As Eleanor poured the next sparkling cider into our glasses, David explained that for this experiment, one of their Cellar Series called Guinevere’s Pearls, he’d used Northern Spy apples and concentrated the juice using the ice cider process. Apparently grapes have 3x the flavor precursors that apples do, and one of the ways to combat this unfavorable ratio is to concentrate the apple juice. At 11% alcohol and 2 grams of sugar, this cider is just insanely good. Creamy and aromatic, it made me think of a delicious, spiced apple sauce. A reservation for all the rest of the stock went in post haste, and I’m eagerly awaiting its arrival in New York.
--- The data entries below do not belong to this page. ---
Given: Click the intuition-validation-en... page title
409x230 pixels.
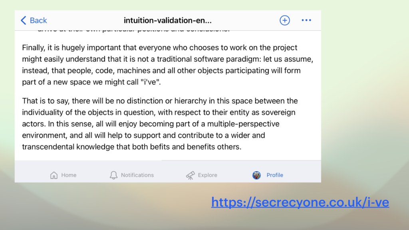Looking at the screenshot, I should click(x=167, y=20).
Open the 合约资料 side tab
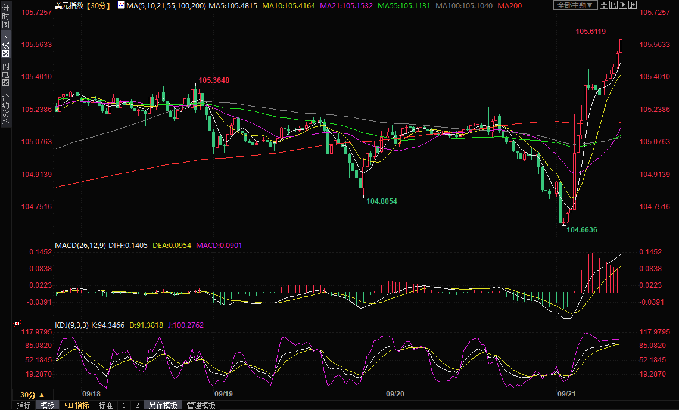 tap(6, 110)
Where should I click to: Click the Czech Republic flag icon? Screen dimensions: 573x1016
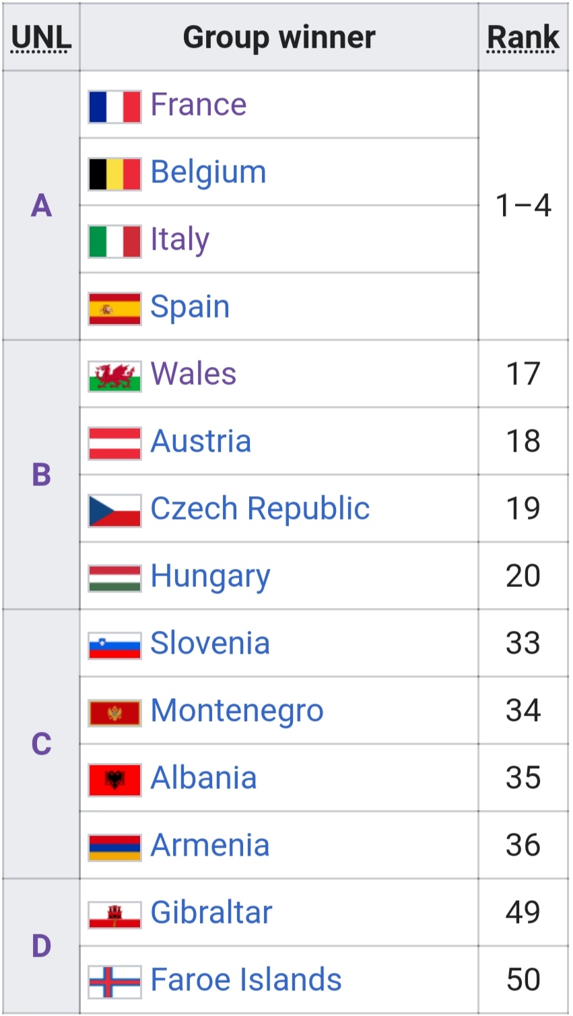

One of Eleanor’s most popular ciders is her rosé, which is in fact more of a currant/apple wine. She loves French rosés, and wanted to make something to drink in the same context: on a warm day, for apéro, for refreshment. She searched long and hard for a native ingredient to make the cider pink, and finally settled on red currants. Originally she used the currants planted on her property, but as demand has grown she now uses a top quality currant concentrate from Germany with excellent results. She chose currants for their tangy properties, and it’s the perfect fit. At 11% alcohol and 1.2% sugar (once again, an ice cider dosage), it’s the most wine-like, and amongst the most satisfying products Eden makes. It’s also the only sparkling cider in their collection that sees forced carbonation (meaning the carbonation is added rather than taking place in the bottle à la Eden’s version of the Champagne method). I’d happily drink this over 99% of French rosé.
We continued the tasting with hopped cider, experimental cider, brandy and bourbon barrel aged ice ciders, and more, however my notes begin to break down as it was close to order board cutoff and I had to keep running upstairs in search of cell phone reception.
After lunch a late and satisfying lunch, we commandeered our very own cabin at WilloughVale. Jeff invited the New Jersey reps to come over for dinner and an extensive tasting of ciders and beer with no spit cups. It was quite an ad hoc party, and as the blood alcohol level crept up, so did the decibel level. I made my escape down a frozen slope to the hotel amidst raging debate over who the five most influential people in cider are today. Eleanor Léger was at the top of the list.